The sheriff also admitted that the injury to the child had been at least 24 hours earlier, because the fall apparently happened Thursday afternoon, and the SWAT attack happened late Friday evening.
Officials with the Home School Legal Defense Association reported they were looking into the case, because of requests from family friends who are members of the organization.
"While people can debate whether or not the father should have brought his son to the ER – it seems like this was not the kind of emergency that warrants this kind of outrageous conduct by government officials," a spokesman said.
Tom Shiflett said when John was evaluated by the physician, "they didn't find anything wrong with him."
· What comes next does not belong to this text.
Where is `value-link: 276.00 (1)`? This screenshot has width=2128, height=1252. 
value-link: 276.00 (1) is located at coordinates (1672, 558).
He said the paramedics never should have entered his home, but they followed his wife in the front door when she came in.
"My attention was on my son," Shiflett said.
He said the SWAT team punched a hole in his door with a ramrod, and the first officer in the home pointed a gun right in the face of Tom's 20-year-old daughter.
"I don't know where social services ever got started, or where they got their authority," he said. "But I want to know why we have something in this country that violates our rights, that takes a parental right away."
He said he saw a multitude of injuries in Vietnam, and while he recognized that his son needed to be watched, he wasn't willing to turn his child over to the paramedics.
With 10 children, most of them older than John, it's not as if he hasn't seen a bruise or two, either, he said.
"Now I'm hunting for lawyers that will take the case … I'm going to sue everybody whose name was on that page right down to the judge," he said.
Mike Donnelly, a lawyer with the HSLDA, told WND the case had a set of circumstances that could be problematic for authorities.
"In Doe V. Heck, the 7th Circuit Court of Appeals held that parents have a fundamental right to familial relations including a liberty interest in the care, custody and control of their children," he said.
He also said many social services agencies apply "a one size fits all approach" to cases, regardless of circumstances.